Problem: For each line below, return an exact copy.

* * *

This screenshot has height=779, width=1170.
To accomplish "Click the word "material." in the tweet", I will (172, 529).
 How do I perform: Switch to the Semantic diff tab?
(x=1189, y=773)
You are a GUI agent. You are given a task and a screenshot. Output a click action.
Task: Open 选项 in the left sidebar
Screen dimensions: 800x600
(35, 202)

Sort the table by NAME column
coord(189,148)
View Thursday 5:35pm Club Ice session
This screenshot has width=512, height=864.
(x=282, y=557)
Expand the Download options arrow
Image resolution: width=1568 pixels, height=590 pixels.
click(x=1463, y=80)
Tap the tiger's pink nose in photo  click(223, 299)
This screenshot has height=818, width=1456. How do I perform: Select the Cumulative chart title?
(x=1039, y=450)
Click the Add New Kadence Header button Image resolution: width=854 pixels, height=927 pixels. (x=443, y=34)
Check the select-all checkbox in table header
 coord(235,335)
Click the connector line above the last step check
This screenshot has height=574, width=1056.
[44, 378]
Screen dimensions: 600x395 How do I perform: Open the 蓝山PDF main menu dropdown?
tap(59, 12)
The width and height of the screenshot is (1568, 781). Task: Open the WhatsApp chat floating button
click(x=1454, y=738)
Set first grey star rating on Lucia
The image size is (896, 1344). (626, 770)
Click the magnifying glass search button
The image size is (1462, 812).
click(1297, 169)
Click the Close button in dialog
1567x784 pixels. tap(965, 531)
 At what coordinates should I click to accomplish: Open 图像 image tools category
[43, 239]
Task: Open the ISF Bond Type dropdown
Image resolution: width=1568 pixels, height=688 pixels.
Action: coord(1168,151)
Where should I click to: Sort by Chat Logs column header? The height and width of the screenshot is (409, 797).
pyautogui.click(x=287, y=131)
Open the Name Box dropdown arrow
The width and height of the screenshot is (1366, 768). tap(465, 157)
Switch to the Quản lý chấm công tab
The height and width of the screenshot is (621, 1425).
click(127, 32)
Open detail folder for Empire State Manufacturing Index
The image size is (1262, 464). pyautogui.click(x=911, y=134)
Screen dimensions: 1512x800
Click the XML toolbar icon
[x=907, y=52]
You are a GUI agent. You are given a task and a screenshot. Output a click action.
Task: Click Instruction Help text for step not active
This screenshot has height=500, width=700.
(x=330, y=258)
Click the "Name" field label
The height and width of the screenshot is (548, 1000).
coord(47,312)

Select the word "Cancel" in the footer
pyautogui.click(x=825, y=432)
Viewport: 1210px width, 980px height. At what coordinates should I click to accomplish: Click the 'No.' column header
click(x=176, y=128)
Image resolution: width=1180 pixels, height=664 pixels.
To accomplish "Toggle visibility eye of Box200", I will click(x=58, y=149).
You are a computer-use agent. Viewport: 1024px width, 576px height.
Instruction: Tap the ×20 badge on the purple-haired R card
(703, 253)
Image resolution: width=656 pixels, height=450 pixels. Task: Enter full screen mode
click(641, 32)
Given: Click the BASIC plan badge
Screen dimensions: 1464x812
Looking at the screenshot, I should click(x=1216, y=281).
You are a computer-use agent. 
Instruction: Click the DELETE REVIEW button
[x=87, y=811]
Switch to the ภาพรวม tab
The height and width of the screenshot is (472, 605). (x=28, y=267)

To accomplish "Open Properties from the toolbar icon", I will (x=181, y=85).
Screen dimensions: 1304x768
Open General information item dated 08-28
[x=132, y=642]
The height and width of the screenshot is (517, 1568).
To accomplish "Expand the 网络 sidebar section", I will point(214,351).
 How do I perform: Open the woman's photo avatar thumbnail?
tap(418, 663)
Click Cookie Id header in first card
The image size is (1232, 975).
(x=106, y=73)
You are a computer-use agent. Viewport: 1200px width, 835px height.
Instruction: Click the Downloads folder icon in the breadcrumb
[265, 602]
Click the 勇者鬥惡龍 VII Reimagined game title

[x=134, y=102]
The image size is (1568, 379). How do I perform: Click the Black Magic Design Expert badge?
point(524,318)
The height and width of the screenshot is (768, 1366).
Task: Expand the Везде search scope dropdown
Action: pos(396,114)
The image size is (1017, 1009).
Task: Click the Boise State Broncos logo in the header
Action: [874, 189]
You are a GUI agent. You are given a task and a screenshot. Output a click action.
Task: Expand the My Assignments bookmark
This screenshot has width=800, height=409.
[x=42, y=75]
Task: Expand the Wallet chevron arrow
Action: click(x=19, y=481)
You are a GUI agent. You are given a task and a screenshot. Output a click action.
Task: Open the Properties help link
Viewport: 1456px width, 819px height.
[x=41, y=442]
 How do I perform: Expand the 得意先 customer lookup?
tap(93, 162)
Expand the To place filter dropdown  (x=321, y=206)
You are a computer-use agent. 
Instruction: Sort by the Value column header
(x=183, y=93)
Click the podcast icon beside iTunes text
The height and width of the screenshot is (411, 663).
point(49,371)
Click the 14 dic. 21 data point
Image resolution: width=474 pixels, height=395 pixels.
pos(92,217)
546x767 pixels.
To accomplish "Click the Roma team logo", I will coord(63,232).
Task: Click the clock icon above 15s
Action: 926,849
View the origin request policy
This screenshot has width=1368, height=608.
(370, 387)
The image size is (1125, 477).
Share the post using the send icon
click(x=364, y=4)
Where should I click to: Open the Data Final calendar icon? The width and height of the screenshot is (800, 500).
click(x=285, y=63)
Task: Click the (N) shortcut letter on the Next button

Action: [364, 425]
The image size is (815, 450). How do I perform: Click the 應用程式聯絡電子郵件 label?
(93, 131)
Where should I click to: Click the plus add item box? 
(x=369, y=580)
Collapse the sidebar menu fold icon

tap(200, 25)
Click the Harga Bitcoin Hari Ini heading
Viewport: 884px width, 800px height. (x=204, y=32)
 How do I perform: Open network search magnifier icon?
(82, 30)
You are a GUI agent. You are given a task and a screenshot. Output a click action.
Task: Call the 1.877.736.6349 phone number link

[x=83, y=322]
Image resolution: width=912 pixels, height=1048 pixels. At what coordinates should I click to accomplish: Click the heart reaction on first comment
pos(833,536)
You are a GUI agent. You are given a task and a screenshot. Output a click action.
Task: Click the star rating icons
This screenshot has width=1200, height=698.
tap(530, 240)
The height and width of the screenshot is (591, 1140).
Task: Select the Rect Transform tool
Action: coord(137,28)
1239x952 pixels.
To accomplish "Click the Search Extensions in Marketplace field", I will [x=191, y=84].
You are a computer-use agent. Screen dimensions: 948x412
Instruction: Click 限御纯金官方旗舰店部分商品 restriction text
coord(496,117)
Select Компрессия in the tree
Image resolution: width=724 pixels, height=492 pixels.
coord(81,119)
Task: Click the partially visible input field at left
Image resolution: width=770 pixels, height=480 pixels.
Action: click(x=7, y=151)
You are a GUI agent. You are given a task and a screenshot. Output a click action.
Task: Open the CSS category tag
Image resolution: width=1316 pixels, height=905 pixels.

* * *

Solved exercise:
This screenshot has height=779, width=1170.
To accomplish "Click the word "material." in the tweet", I will (172, 529).
 How do I perform: Switch to the Semantic diff tab?
(x=1189, y=773)
You are a GUI agent. You are given a task and a screenshot. Output a click action.
Task: Open 选项 in the left sidebar
Screen dimensions: 800x600
(35, 202)

Sort the table by NAME column
coord(189,148)
View Thursday 5:35pm Club Ice session
This screenshot has width=512, height=864.
(x=282, y=557)
Expand the Download options arrow
Image resolution: width=1568 pixels, height=590 pixels.
click(x=1463, y=80)
Tap the tiger's pink nose in photo  click(223, 299)
This screenshot has height=818, width=1456. How do I perform: Select the Cumulative chart title?
(x=1039, y=450)
Click the Add New Kadence Header button Image resolution: width=854 pixels, height=927 pixels. (x=443, y=34)
Check the select-all checkbox in table header
 coord(235,335)
Click the connector line above the last step check
This screenshot has height=574, width=1056.
[44, 378]
Screen dimensions: 600x395 How do I perform: Open the 蓝山PDF main menu dropdown?
tap(59, 12)
The width and height of the screenshot is (1568, 781). Task: Open the WhatsApp chat floating button
click(x=1454, y=738)
Set first grey star rating on Lucia
The image size is (896, 1344). (626, 770)
Click the magnifying glass search button
The image size is (1462, 812).
click(1297, 169)
Click the Close button in dialog
1567x784 pixels. tap(965, 531)
 At what coordinates should I click to accomplish: Open 图像 image tools category
[43, 239]
Task: Open the ISF Bond Type dropdown
Image resolution: width=1568 pixels, height=688 pixels.
Action: coord(1168,151)
Where should I click to: Sort by Chat Logs column header? The height and width of the screenshot is (409, 797).
pyautogui.click(x=287, y=131)
Open the Name Box dropdown arrow
The width and height of the screenshot is (1366, 768). tap(465, 157)
Switch to the Quản lý chấm công tab
The height and width of the screenshot is (621, 1425).
click(127, 32)
Open detail folder for Empire State Manufacturing Index
The image size is (1262, 464). pyautogui.click(x=911, y=134)
Screen dimensions: 1512x800
Click the XML toolbar icon
[x=907, y=52]
You are a GUI agent. You are given a task and a screenshot. Output a click action.
Task: Click Instruction Help text for step not active
This screenshot has height=500, width=700.
(x=330, y=258)
Click the "Name" field label
The height and width of the screenshot is (548, 1000).
coord(47,312)

Select the word "Cancel" in the footer
pyautogui.click(x=825, y=432)
Viewport: 1210px width, 980px height. At what coordinates should I click to accomplish: Click the 'No.' column header
click(x=176, y=128)
Image resolution: width=1180 pixels, height=664 pixels.
To accomplish "Toggle visibility eye of Box200", I will click(x=58, y=149).
You are a computer-use agent. Viewport: 1024px width, 576px height.
Instruction: Tap the ×20 badge on the purple-haired R card
(703, 253)
Image resolution: width=656 pixels, height=450 pixels. Task: Enter full screen mode
click(641, 32)
Given: Click the BASIC plan badge
Screen dimensions: 1464x812
Looking at the screenshot, I should click(x=1216, y=281).
You are a computer-use agent. 
Instruction: Click the DELETE REVIEW button
[x=87, y=811]
Switch to the ภาพรวม tab
The height and width of the screenshot is (472, 605). (x=28, y=267)

To accomplish "Open Properties from the toolbar icon", I will (x=181, y=85).
Screen dimensions: 1304x768
Open General information item dated 08-28
[x=132, y=642]
The height and width of the screenshot is (517, 1568).
To accomplish "Expand the 网络 sidebar section", I will point(214,351).
 How do I perform: Open the woman's photo avatar thumbnail?
tap(418, 663)
Click Cookie Id header in first card
The image size is (1232, 975).
(x=106, y=73)
You are a computer-use agent. Viewport: 1200px width, 835px height.
Instruction: Click the Downloads folder icon in the breadcrumb
[265, 602]
Click the 勇者鬥惡龍 VII Reimagined game title

[x=134, y=102]
The image size is (1568, 379). How do I perform: Click the Black Magic Design Expert badge?
point(524,318)
The height and width of the screenshot is (768, 1366).
Task: Expand the Везде search scope dropdown
Action: pos(396,114)
The image size is (1017, 1009).
Task: Click the Boise State Broncos logo in the header
Action: [874, 189]
You are a GUI agent. You are given a task and a screenshot. Output a click action.
Task: Expand the My Assignments bookmark
This screenshot has width=800, height=409.
[x=42, y=75]
Task: Expand the Wallet chevron arrow
Action: click(x=19, y=481)
You are a GUI agent. You are given a task and a screenshot. Output a click action.
Task: Open the Properties help link
Viewport: 1456px width, 819px height.
[x=41, y=442]
 How do I perform: Expand the 得意先 customer lookup?
tap(93, 162)
Expand the To place filter dropdown  (x=321, y=206)
You are a computer-use agent. 
Instruction: Sort by the Value column header
(x=183, y=93)
Click the podcast icon beside iTunes text
The height and width of the screenshot is (411, 663).
point(49,371)
Click the 14 dic. 21 data point
Image resolution: width=474 pixels, height=395 pixels.
pos(92,217)
546x767 pixels.
To accomplish "Click the Roma team logo", I will coord(63,232).
Task: Click the clock icon above 15s
Action: 926,849
View the origin request policy
This screenshot has width=1368, height=608.
(370, 387)
The image size is (1125, 477).
Share the post using the send icon
click(x=364, y=4)
Where should I click to: Open the Data Final calendar icon? The width and height of the screenshot is (800, 500).
click(x=285, y=63)
Task: Click the (N) shortcut letter on the Next button

Action: [364, 425]
The image size is (815, 450). How do I perform: Click the 應用程式聯絡電子郵件 label?
(93, 131)
Where should I click to: Click the plus add item box? 
(x=369, y=580)
Collapse the sidebar menu fold icon

tap(200, 25)
Click the Harga Bitcoin Hari Ini heading
Viewport: 884px width, 800px height. (x=204, y=32)
 How do I perform: Open network search magnifier icon?
(82, 30)
You are a GUI agent. You are given a task and a screenshot. Output a click action.
Task: Call the 1.877.736.6349 phone number link

[x=83, y=322]
Image resolution: width=912 pixels, height=1048 pixels. At what coordinates should I click to accomplish: Click the heart reaction on first comment
pos(833,536)
You are a GUI agent. You are given a task and a screenshot. Output a click action.
Task: Click the star rating icons
This screenshot has width=1200, height=698.
tap(530, 240)
The height and width of the screenshot is (591, 1140).
Task: Select the Rect Transform tool
Action: coord(137,28)
1239x952 pixels.
To accomplish "Click the Search Extensions in Marketplace field", I will [x=191, y=84].
You are a computer-use agent. Screen dimensions: 948x412
Instruction: Click 限御纯金官方旗舰店部分商品 restriction text
coord(496,117)
Select Компрессия in the tree
Image resolution: width=724 pixels, height=492 pixels.
coord(81,119)
Task: Click the partially visible input field at left
Image resolution: width=770 pixels, height=480 pixels.
Action: click(x=7, y=151)
You are a GUI agent. You are given a task and a screenshot. Output a click action.
Task: Open the CSS category tag
Image resolution: width=1316 pixels, height=905 pixels.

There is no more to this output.